Khiva, Bukhara and Samarkand are three of the most riveting cities along the country’s Silk Road route – and direct flights, road and train links, along with piece-of-cake e-visas, are making it simpler than ever to visit.
9. Fly and cruise Halong Bay
To defend the Vietnamese people from northern invaders, a great mother dragon descended from the sky raining down a shower of fiery emeralds which incinerated the enemy; so goes the legend of Halong Bay.
Its fantastical landscape of jagged peacock-green sea karsts dipping and rising in an ocean of pale jade water is a sight to behold. Arrive by seaplane to view it emerging from the clouds and then sail to secret corners of the UNESCO World Heritage Site on a traditional wooden junk. Don’t forget about the rest of Vietnam, though.

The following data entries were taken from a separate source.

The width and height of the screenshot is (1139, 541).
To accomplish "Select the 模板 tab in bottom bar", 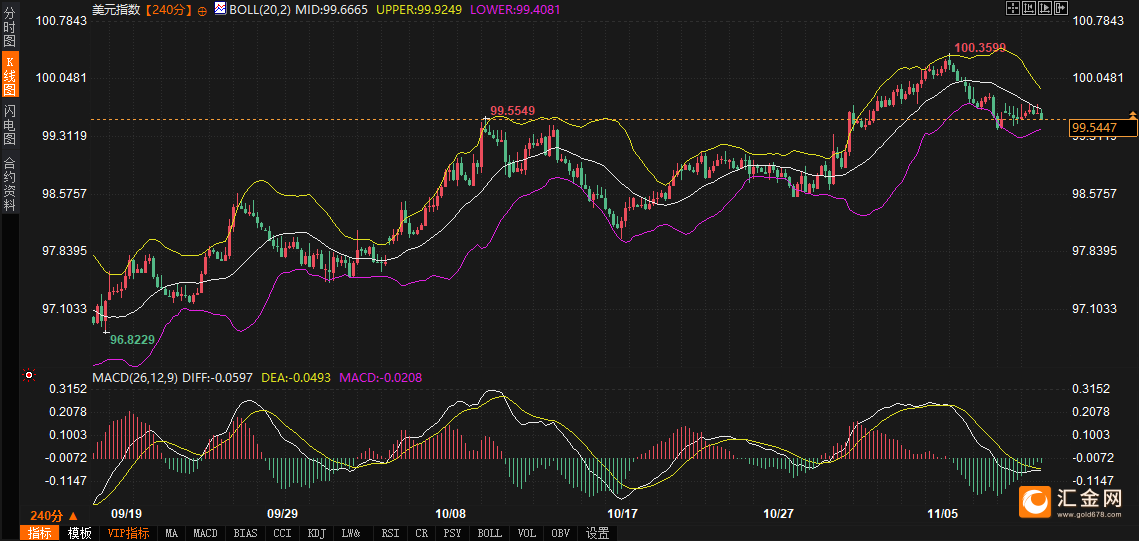I will 80,533.
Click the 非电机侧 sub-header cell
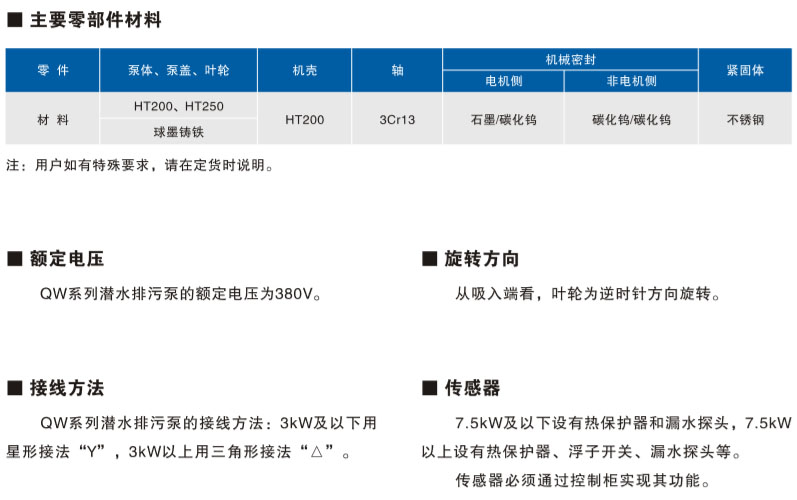The image size is (797, 500). [x=631, y=81]
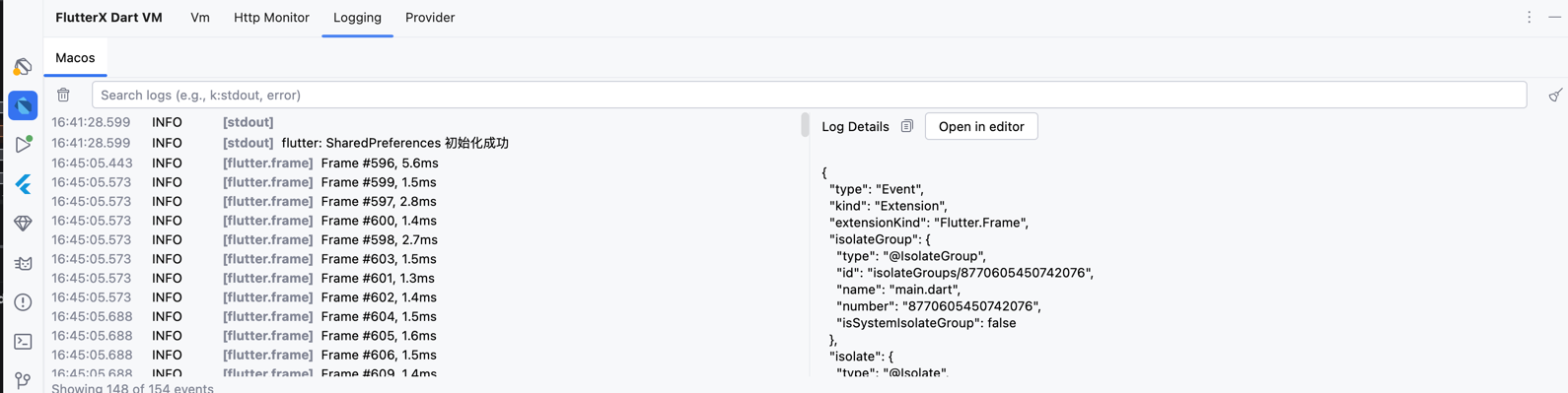This screenshot has width=1568, height=393.
Task: Click the broom clean-up icon beside search
Action: point(1555,96)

10. Climb into the Tiger’s Nest
Taktsang Palphug, or Tiger’s Nest, was first built in 1692 but its spiritual history dates back to the eight century, when it is written that a Buddhist guru flew to the location on the back of a demon tiger.

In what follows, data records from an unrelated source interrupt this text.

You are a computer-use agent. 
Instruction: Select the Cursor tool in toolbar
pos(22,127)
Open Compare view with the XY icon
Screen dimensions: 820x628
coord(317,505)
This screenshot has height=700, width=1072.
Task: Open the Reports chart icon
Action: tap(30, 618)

The working monastery clings to the sheer cliff-side like a golden barnacle suspended at 3,120 metres above sea level and 900 metres above the Paro Valley floor. Inside, butter lamps flicker on sacred scriptures, intricate frescos and ancient idols.

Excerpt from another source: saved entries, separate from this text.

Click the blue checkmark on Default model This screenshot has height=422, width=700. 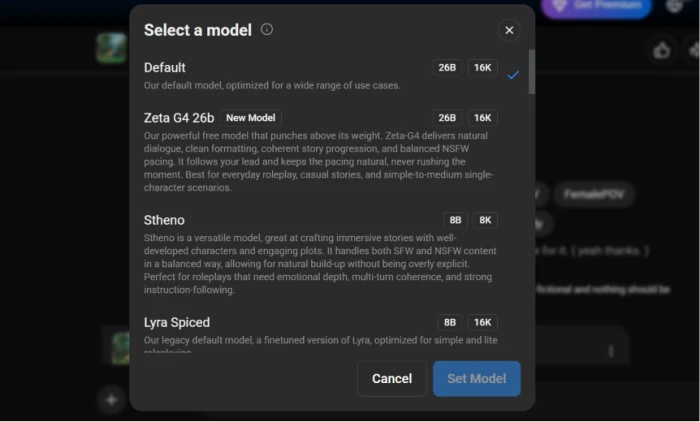tap(513, 75)
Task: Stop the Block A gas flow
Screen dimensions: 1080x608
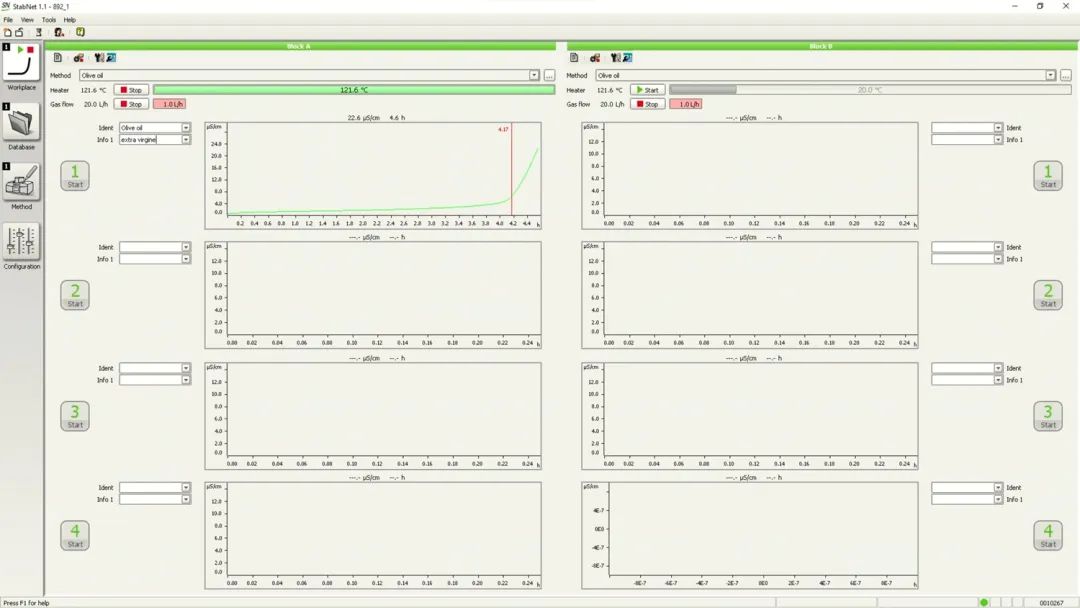Action: (x=131, y=104)
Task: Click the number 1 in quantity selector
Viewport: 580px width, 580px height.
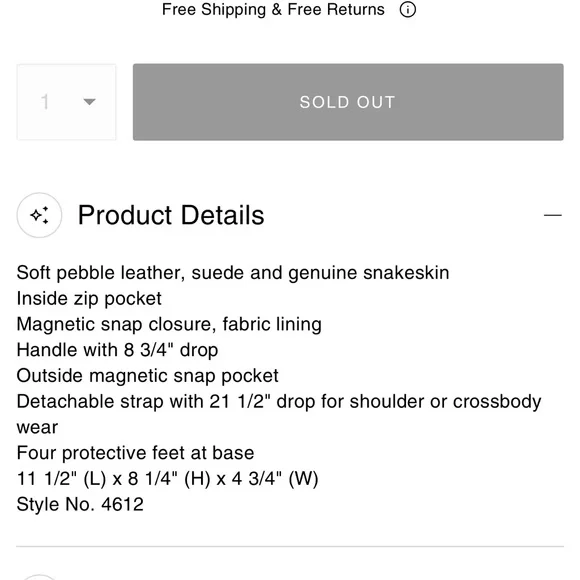Action: click(x=45, y=102)
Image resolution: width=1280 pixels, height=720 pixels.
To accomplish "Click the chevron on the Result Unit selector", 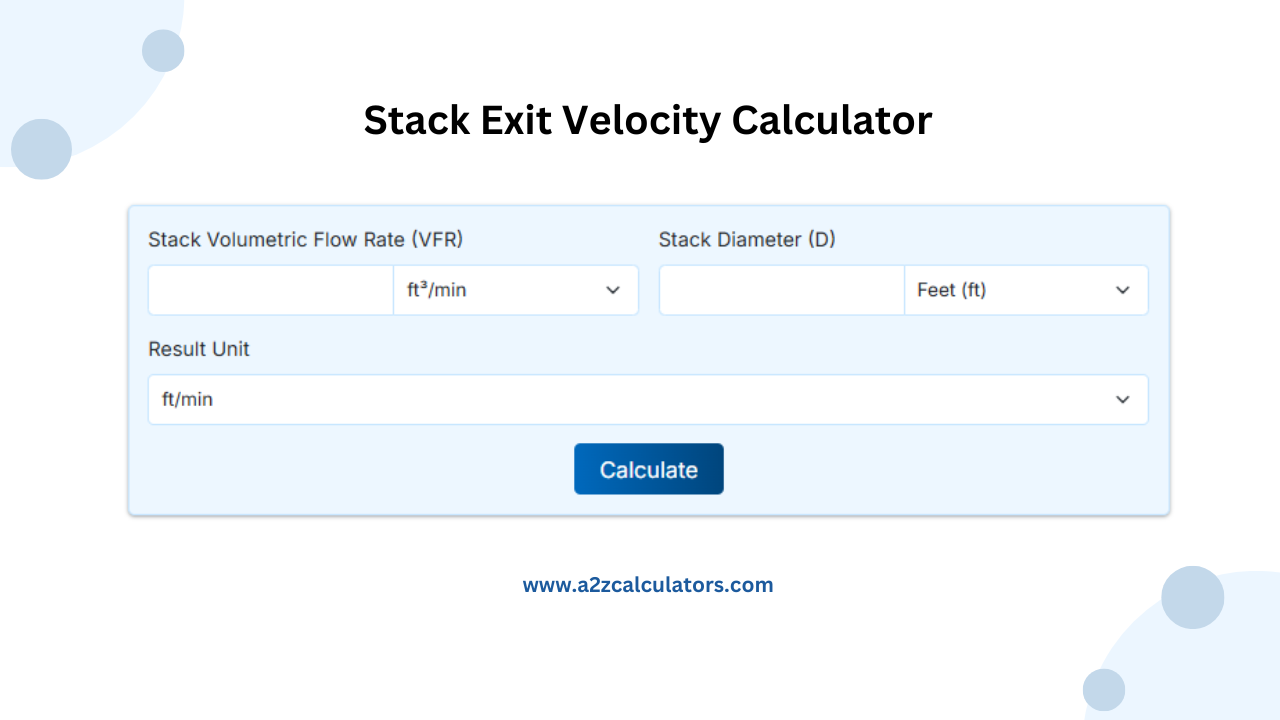I will [1121, 399].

11. Be wowed by blue whales in Sri Lanka
They may be the world’s largest mammal, growing up to 30 metres in length and 180 metric tonnes in weight, but there are only a few places in the world where you can guarantee a sighting of blue whales – unless you go to Trincomalee in eastern Sri Lanka, where whole pods surface, feed, swim and play.
For the best chances, come between May and September when the leviathans migrate around the island from the south coast.
12. Laze on a Kerala houseboat
Go full Rudyard Kipling floating through glassy backwaters, canals and lagoons under a palm-thatched shade on the bow of a hand-built houseboat. This is slow – downright lazy – travel at its very best.
Mornings awakening to the lilt of birdsong; afternoons tucked into a rattan lounger watching fishing villages and coconut groves glide by, perhaps with a G&T in hand; and sunsets so rich and red.
13. Chill at the Harbin Ice and Snow Festival
Who doesn’t want to frolic in snowy psychedelic wonderland? Located in China’s nippy northeastern Heilongjiang province, every winter the city of Harbin transforms into a magical landscape of mythical animals, fearsome gods, fairytale palaces and crystalline pagodas, all washed in a rainbow of coloured lights by night.
You’ll find it’s essential to wrap up warm – temperatures during festival-time regularly dip to below minus-20 degrees Celsius – or strip down for a dip in the swimming pool cut from the ice.
14. Ethically meet with elephants in northern Thailand
There are few experiences in life more magical than making eye contact with an elephant – but with inadequate, often cruel and neglectful animal welfare practices across Southeast Asia, it’s important to seek out sanctuaries that offer ethical interactions.
Chiang Mai’s Elephant Nature Park is a pioneer in the field: a retirement home and medical centre for rescue eles, where visitors are given the opportunity to learn about the animals in their natural habitat as they join the herd on a forest walk.
If you’ve got time to spend in Thailand, don’t overlook Bangkok. While it’s not one of the world’s largest cities, it’s colour popping street markets and glittering Buddhist temples such as Wat Arun are more than worth a week to explore.
15. Walk through Bali’s rice terraces
Tri Hita Karana is the Balinese philosophy which teaches humans how to live in harmony with god and nature. Put thought into practice with a peace-inducing walk through the vivid greenery of the island’s best natural beauty: rippling mountain rice terraces.
Tegallalang’s ruffled ridges, located just outside of Ubud, are the most well known on the island but other (less touristy) top spots include Jatiluwih in Talaban Regency and Gobleg and Gesing in northern Munduk.